Nubian wigs and wigs in Egypt
Such exchanges or use of hair appear elsewhere in the Nile valley. Tomb finds show Nubians themselves wearing wigs of straight hair. But one Nubian from the Royal valley, of the 12th century, named Maherpra, was found to be wearing a wig himself, made up of tightly curled 'negroid' hair, on top of his natural covering (Fletcher 2002). The so-called "Nubian wig" also appears in Egyptian art relief's depicting daily life, a stylistic arrangement thought to imitate those found in southern Egypt or Nubia. Such wigs appear to have been popular with both Egyptians and Nubians. Fletcher 2004 notes that the famous queen Nefertiti made frequent use of the Nubian wig: "Nefertiti and her daughter seem to have set a trend for wearing the Nubian wig.. a coiffure first worn by Nubian mercenaries and clearly associated with the military." A detail of a wall scene in Theban tomb TT.55 shows the queen wearing the Nubian wig.
Infantrymen from the Nubia. Note both bow and battle-axe carried into combat.

Nubian infantrymen shown with distinctive Nubian wig. From Deir el-Bahri, Temple of Hatshepsut New Kingdom, Eighteenth Dynasty, 1480 B.C.


Hair studies of Nubians show built-in African genetic variability
Hair studies of Nubians have also been undertaken. One study at Semna, in Nubia (Daniel Hrdy 1978- Analysis of Hair Samples of Mummies from Semna South, American Journal of Physical Anthropology, (1978) 49: 277-262), found curling patterns intermediate between Northwest European and African samples. The X-group, especially males, showed more African elements than the Meroitic in the curling variables. Crimping and curvature data patterned in a northwest Europe direction. These data plots however do not necessarily indicate race admixture or percentages, or the presence of European migrants or colonists (see Keita 2005 below), but rather a data pattern of variation in how hair curls, and native African diversity which cases substantial overlap with non-African groups. This is a routine occurrence within human groups.
Relethford (2001) shows that ".. methods for estimating regional diversity show sub-Saharan Africa to have the highest levels of phenotypic variation, consistent with many genetic studies." (Relethford, John "Global Analysis of Regional Differences in Craniometric Diversity and Population Substructure". Human Biology - Volume 73, Number 5, October 2001, pp. 629-636) Hanihara 2003 notes that [significant] "..intraregional diversity are present in Subsaharan Africans.." While ancient Egypt had gene flow in various eras, hair variations easily fall under this pattern of built-in, indigenous diversity, as well as the above noted cultural practice of using wigs with hair from different places obtained through trade.
Among Europeans for example, some people have curlier hair and some have straighter hair than others. Various peoples of East and West Africa also have narrow noses, which are different from other peoples elsewhere in Africa, nevertheless they still remain Africans. DNA studies also note greater variation within selected populations that without. Since Africa has the highest genetic diversity in the world, such routine variation in characteristics such as hair need not indicate any racial percentage or admixture, but simply part of the built-in genetic diversity of the ancient peoples on the continent. Indeed, the Semna study author notes that blondism, especially in young children, is common in many dark-haired populations (e.g., Australian, Melanesian), and is still found in some Nubian villages. As regards hair color variation, reddish type hair is associated with the presence of pheomelanin, which can also be found in persons with dark brown or even black hair as well. See "Rameses" below. Albinism is another source of red hair.

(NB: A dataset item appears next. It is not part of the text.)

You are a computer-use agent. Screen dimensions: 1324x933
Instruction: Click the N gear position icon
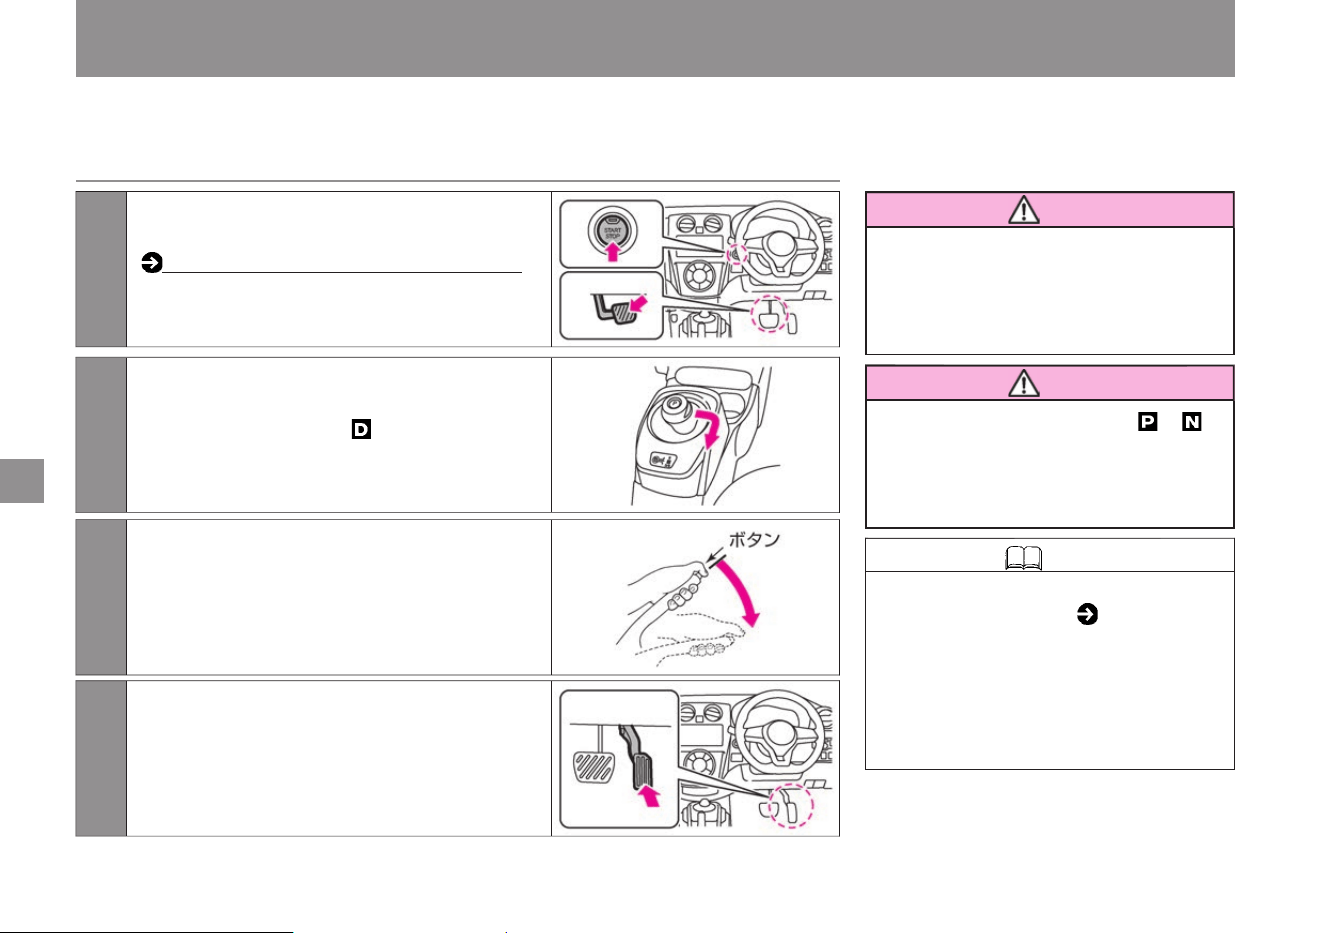[x=1191, y=423]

Dubious attempts at 'racial analysis' using Nubian hair. Assorted supporters of the stereotypical Aryan 'race' model attempt to use hair to argue for a predominantly 'white' Nubia. But as noted above, such attempts are dubious given built-in African genetic diversity. Often 'racial' hair claims attempt to link on with cranial studies purporting to match ancient Nubians with Swedes, Frenchmen, etc. But such claims are also dubious. In a detailed analysis of the Fordisc computer program used to put forward such claims, Williams, Armelagos, et al. (2005) found that the program created ludicrous "matches" between the ancient Nubian crania and peoples from Hungary, Japan, Easter Island and a host of others in far-flung regions! Their conclusion was that the diversity of human populations in the databank explained such wide ranging matches. Such objective mainstream analyses debunk obsolete and improbable claims of 'racial' migrations of alleged Frenchman, Hungarians, or other whites into ancient Nubia, or equally improbable racial 'percentages' supposedly quantifying such claims. (Frank l'engle Williams, Robert L. Belcher, and George J . Armelagos, "Forensic Misclassification of Ancient Nubian Crania: Implications for Assumptions about Human Variation," Current Anthropology, volume 46 (2005), pages 340-346)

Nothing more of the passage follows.